YOUR GOAL -> Copy the data exactly. Images are the one exception.

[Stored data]
═══

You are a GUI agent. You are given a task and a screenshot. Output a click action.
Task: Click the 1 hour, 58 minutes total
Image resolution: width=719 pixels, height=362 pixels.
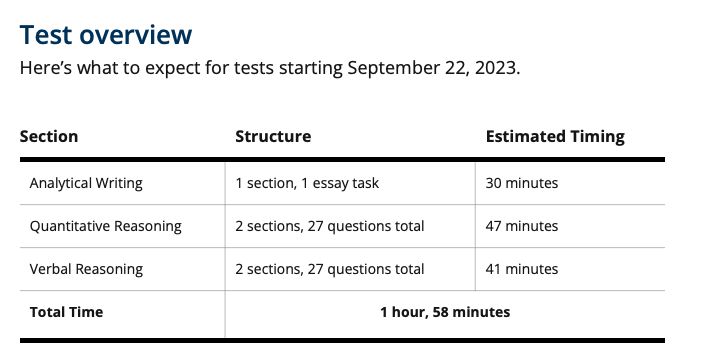tap(445, 312)
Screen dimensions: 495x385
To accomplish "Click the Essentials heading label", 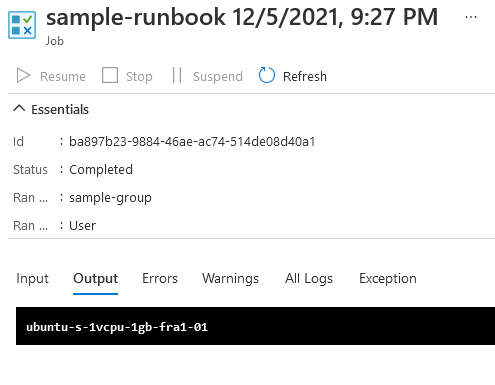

═══

TASK OUTPUT ->
You are a GUI agent. You are given a task and a screenshot. Output a click action.
Task: Click the 1 hour, 58 minutes total
Image resolution: width=719 pixels, height=362 pixels.
tap(445, 312)
Screen dimensions: 495x385
To accomplish "Click the Essentials heading label", 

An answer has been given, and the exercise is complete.